Jimmy Morris watched ‘heroes in the sport die doing this.’ He feared his son had suffered the same fate at Guthrie rodeo.


“He went from face down on top of the bull and did a back flip and hit his head on the ground,” Morris said. “You couldn’t have grabbed him by the ankles and slapped him on the ground any harder.”

Lukasey was going to join the Professional Rodeo Cowboys Association upon turning 18 next month and begin chasing his dream of making the National Finals Rodeo. He planned to travel to rodeos with three-time NFR bull riding qualifier Ty Wallace, Morris said.

That plan is now on hold as Lukasey recovers. In the hospital, Lukasey told nurses he would ride bulls again. His father said time will tell.

“I feel like in my heart he probably will, but right now I am worried about my kid having a normal life,” said Morris, who retired from professional bull riding 20 years ago. “I am worried about other things rather than will he ride bulls again.”

In 1989, Morris became the first high school bull riding champion from Oklahoma since his friend and mentor, Lane Frost, won the title in 1981.

Morris grew up in Atoka and Frost was a 1982 graduate of Atoka High School. As a young teen in Atoka, Morris idolized Frost, who was the 1987 Professional Rodeo Cowboys Association world champion. Morris often went to Frost’s home to ride his bulls.

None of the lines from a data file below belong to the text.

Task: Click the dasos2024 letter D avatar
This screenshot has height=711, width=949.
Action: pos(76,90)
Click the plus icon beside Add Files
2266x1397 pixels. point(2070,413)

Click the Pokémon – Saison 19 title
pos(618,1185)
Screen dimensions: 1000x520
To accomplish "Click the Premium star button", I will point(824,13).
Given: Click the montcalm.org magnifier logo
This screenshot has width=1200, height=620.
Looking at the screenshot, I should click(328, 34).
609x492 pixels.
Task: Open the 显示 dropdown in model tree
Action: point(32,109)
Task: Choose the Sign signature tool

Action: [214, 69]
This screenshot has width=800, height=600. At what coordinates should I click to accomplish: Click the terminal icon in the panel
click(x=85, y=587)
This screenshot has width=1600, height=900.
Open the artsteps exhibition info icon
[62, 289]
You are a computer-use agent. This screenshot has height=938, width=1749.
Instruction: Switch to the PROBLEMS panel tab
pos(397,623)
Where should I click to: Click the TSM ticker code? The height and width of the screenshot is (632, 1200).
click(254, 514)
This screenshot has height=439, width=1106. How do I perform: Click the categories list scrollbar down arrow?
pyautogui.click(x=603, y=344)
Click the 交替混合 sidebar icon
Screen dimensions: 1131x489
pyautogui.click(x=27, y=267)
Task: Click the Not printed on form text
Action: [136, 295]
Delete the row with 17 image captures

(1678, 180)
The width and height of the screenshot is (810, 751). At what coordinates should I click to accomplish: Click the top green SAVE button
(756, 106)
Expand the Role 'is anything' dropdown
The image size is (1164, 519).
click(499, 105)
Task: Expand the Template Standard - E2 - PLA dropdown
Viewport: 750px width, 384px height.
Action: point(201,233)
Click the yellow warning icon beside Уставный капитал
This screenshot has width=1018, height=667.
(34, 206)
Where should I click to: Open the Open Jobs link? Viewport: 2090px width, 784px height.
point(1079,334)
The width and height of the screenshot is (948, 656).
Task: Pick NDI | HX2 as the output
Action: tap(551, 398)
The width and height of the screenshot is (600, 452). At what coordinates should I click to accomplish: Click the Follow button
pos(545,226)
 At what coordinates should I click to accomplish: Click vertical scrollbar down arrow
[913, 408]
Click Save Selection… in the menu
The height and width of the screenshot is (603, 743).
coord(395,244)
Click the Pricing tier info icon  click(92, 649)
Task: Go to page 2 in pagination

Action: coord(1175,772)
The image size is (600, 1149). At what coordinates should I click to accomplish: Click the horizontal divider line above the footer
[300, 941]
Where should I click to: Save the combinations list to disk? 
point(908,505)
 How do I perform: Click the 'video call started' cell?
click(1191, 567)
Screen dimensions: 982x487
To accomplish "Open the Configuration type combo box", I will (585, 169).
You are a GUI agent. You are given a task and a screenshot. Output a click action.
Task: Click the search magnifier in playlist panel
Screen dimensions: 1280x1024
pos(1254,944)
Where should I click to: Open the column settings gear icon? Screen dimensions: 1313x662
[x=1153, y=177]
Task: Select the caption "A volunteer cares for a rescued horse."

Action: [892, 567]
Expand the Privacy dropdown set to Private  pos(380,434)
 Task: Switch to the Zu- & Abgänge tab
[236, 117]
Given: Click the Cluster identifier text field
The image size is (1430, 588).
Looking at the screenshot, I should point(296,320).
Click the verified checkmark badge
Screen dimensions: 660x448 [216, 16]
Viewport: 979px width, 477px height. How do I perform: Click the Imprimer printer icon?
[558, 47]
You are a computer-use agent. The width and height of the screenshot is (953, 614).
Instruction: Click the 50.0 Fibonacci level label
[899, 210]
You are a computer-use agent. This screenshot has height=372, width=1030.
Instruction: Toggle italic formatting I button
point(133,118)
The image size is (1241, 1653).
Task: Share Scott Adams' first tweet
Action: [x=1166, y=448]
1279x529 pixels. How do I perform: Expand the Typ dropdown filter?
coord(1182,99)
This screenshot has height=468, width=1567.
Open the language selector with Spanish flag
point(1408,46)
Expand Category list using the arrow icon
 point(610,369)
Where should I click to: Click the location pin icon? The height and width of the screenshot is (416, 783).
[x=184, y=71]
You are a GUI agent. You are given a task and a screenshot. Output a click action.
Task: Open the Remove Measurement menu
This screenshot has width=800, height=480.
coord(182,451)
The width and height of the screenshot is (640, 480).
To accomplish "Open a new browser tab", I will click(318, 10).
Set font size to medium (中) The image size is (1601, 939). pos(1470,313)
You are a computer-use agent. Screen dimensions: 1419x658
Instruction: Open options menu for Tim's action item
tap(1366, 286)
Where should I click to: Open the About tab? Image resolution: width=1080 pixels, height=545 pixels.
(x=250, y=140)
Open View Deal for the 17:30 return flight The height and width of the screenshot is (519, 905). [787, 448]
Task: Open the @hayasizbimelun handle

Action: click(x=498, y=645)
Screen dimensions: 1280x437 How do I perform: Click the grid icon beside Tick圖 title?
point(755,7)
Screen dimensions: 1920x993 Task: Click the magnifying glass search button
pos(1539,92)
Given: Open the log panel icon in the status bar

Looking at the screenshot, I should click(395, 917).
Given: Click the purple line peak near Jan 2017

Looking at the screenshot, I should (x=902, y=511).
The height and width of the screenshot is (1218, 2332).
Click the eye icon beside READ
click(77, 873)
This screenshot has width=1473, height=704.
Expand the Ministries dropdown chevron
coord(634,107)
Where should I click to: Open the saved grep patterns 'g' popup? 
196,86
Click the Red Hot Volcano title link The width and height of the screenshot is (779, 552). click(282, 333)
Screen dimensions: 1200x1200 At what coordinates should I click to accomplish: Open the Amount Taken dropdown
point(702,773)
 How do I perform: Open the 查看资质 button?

“He told me to come get on bulls any time. He tried to help me out,” Morris said. “I went over there twice a week most weeks.”

Morris celebrated his 1989 national high school championship on the same day that Frost was killed by a bull in the Cheyenne Frontier Days Rodeo. Frost was just 25 years old. Four years later, Morris earned his biggest victory as a pro in Cheyenne.